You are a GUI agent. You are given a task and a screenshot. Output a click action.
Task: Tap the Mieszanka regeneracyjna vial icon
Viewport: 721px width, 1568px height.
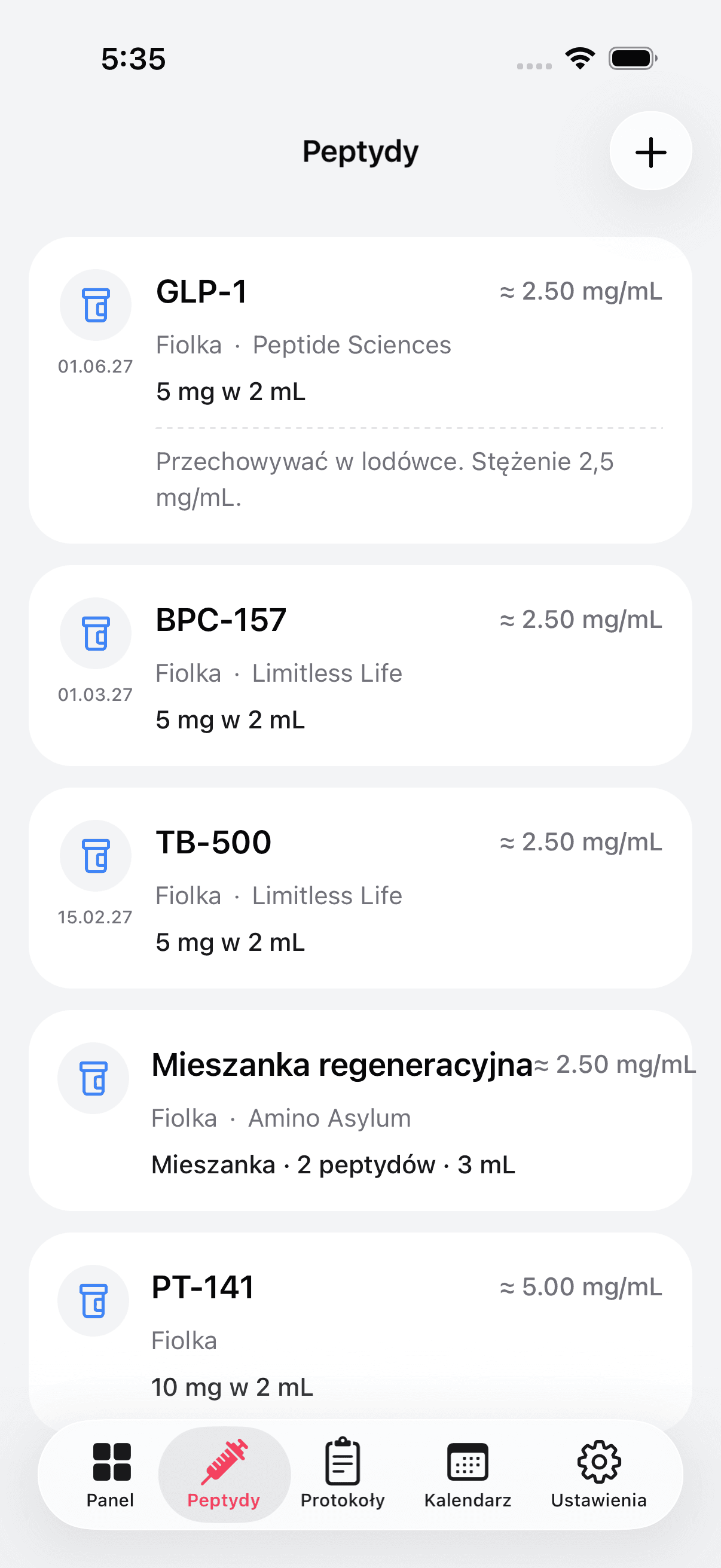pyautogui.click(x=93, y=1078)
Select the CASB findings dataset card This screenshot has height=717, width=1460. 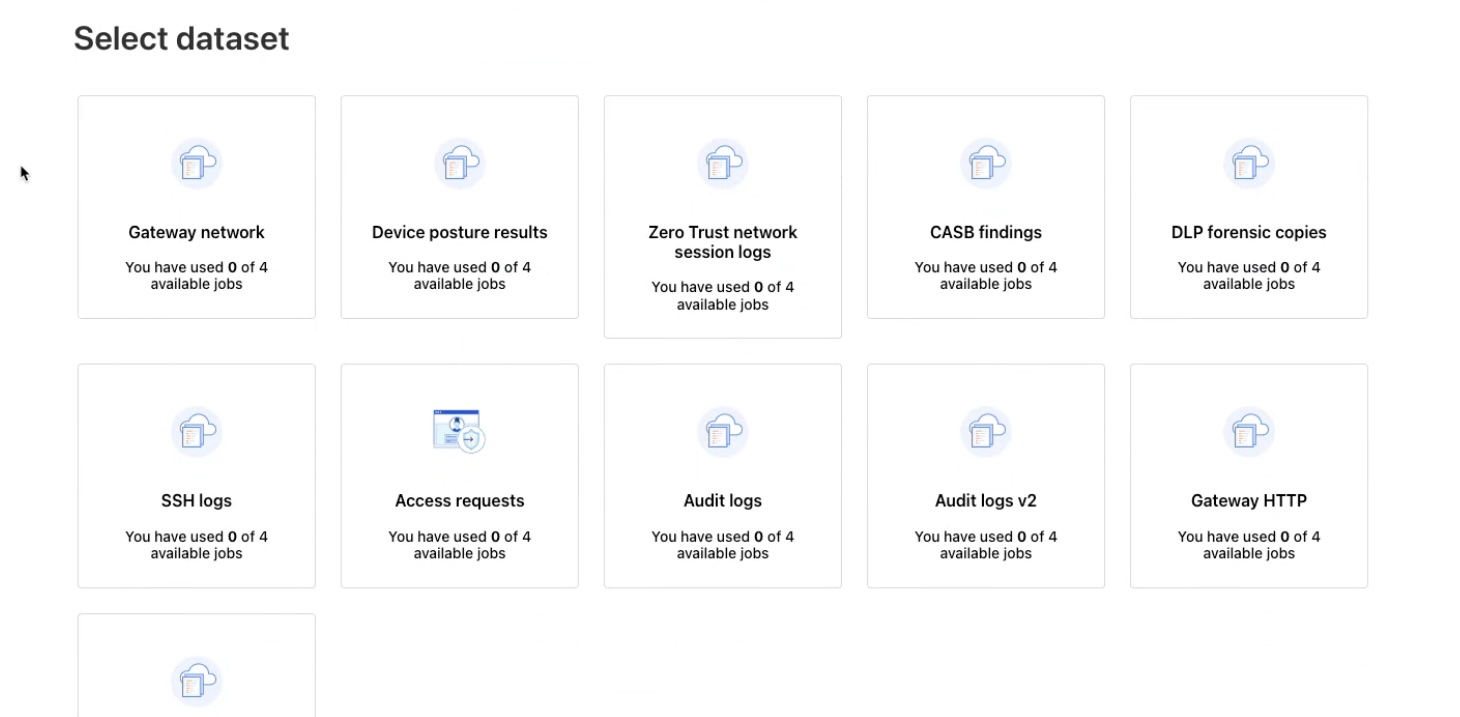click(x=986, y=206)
* * *
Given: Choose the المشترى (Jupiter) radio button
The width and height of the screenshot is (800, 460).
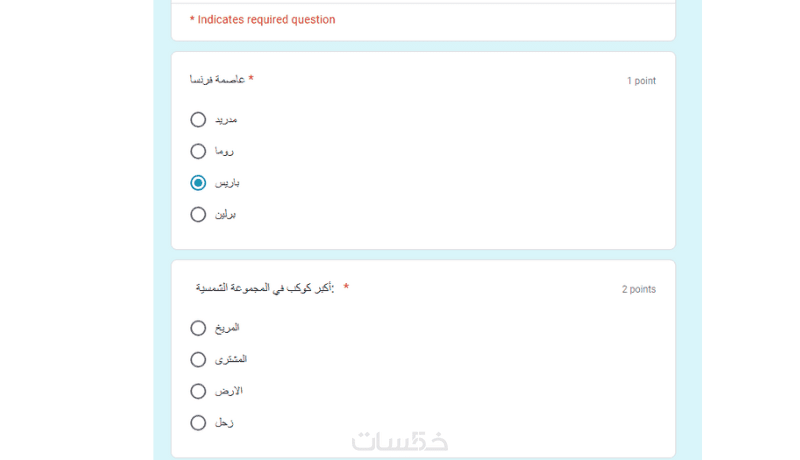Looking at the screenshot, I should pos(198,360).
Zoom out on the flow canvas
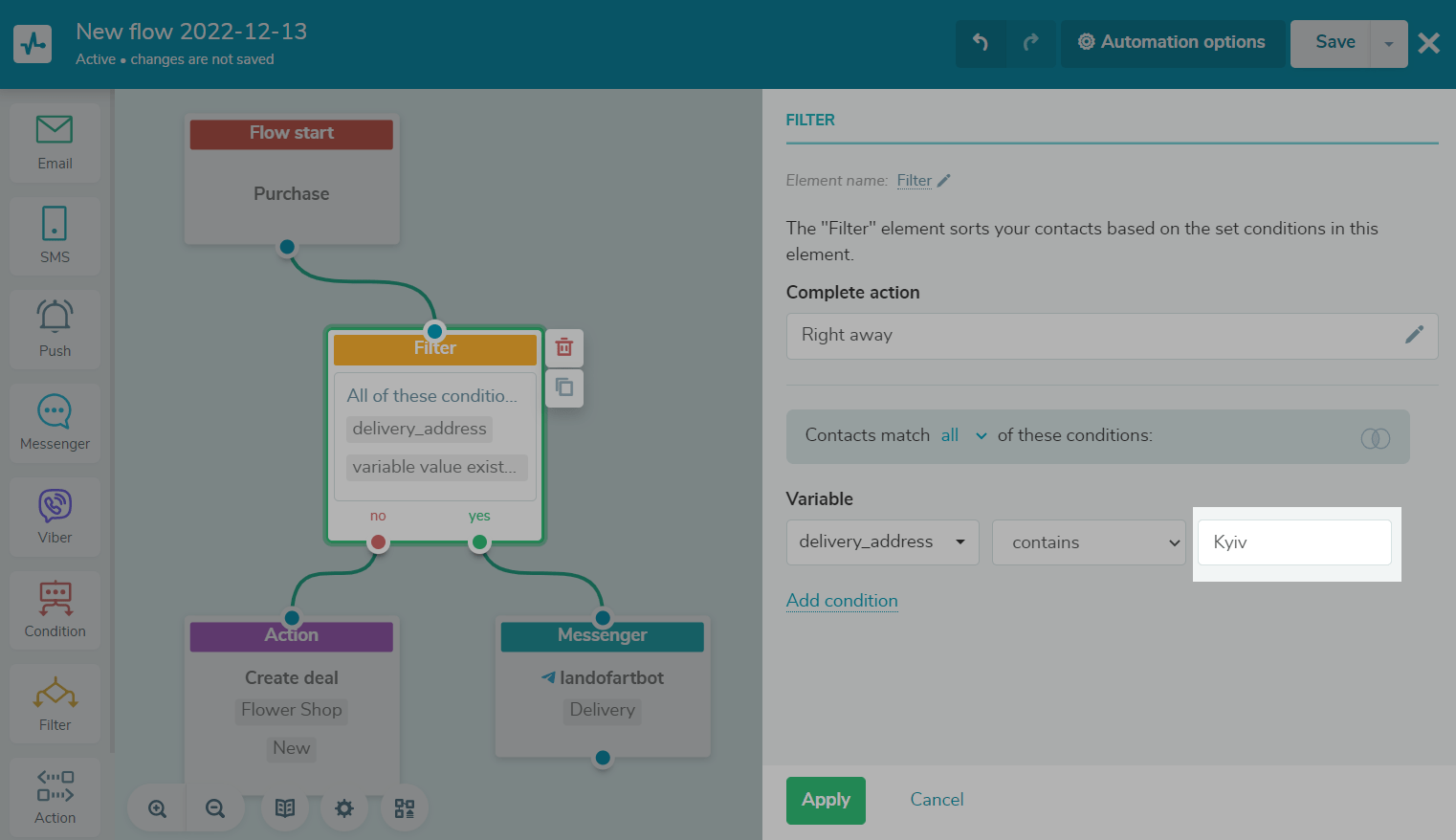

Brief | How would the lines above read from the one with "The width and" to the one with "Zoom out on the flow canvas", inclusive, with no pictures? Write them out exactly.

Written solution |
The width and height of the screenshot is (800, 460).
Looking at the screenshot, I should pos(198,360).
Zoom out on the flow canvas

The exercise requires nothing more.